福岡県石油コンビナート等総合防災訓練        
地震発生でガソリンタンク火災、有毒ガス発生などを想定/海保ヘリが救助、完全密閉型防護服で救出

 同時多発テロが発生した2年目の9月11日、福岡地区石油コンビナート等特別防災 区域(福岡市中央区荒津)において防災訓練(訓練本部長 麻生渡県知事)が実施された。
 同日午前10時ごろ地震(M7・3)が発生しガソリンタンクが火災(陸上災害)、津波などによりタンカーが桟橋に衝突し船首亀裂部から重油が流出、乗組員が海中に転落。
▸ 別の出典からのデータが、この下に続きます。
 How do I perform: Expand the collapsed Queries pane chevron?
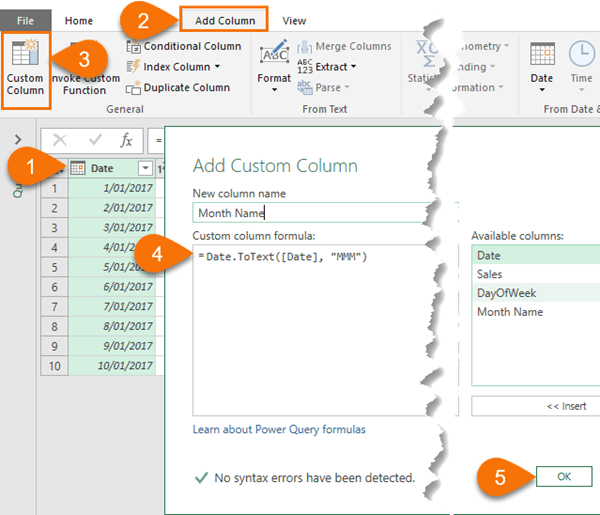coord(18,139)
タンカー衝突で、付近岸壁に埋設されたパイプラインに残留する化学薬品が漏洩し、 有毒ガスが発生。オイルフェンス展張中の作業員が海中に転落。タンカー船首亀裂部付近から出火、船舶火災が発生するなどを想定。    
 陸・海上自衛隊、海上保安本部、県警察本部、福岡市消防局等が実施機関となり、 事故調査・通報、流出油泡消火・拡大防止、交通規制・広報、海中転落者のはしご車 ・海自掃海艇搭載ボート・県警警備艇・福岡市消防ヘリ・海保ヘリ救助、有毒ガス負傷者救出などを、本番そのままに緊張したなか訓練が実施された。

 訓練の視察に臨んだ広田県議は「特別防災区域において発生するおそれのある災害に対して、こうした総合的な防災訓練を実施することにより、災害時における応急対策の機能強化を図るとともに、広く県民の防災意識の高揚に寄与することが肝要だ」と、感想を述べた。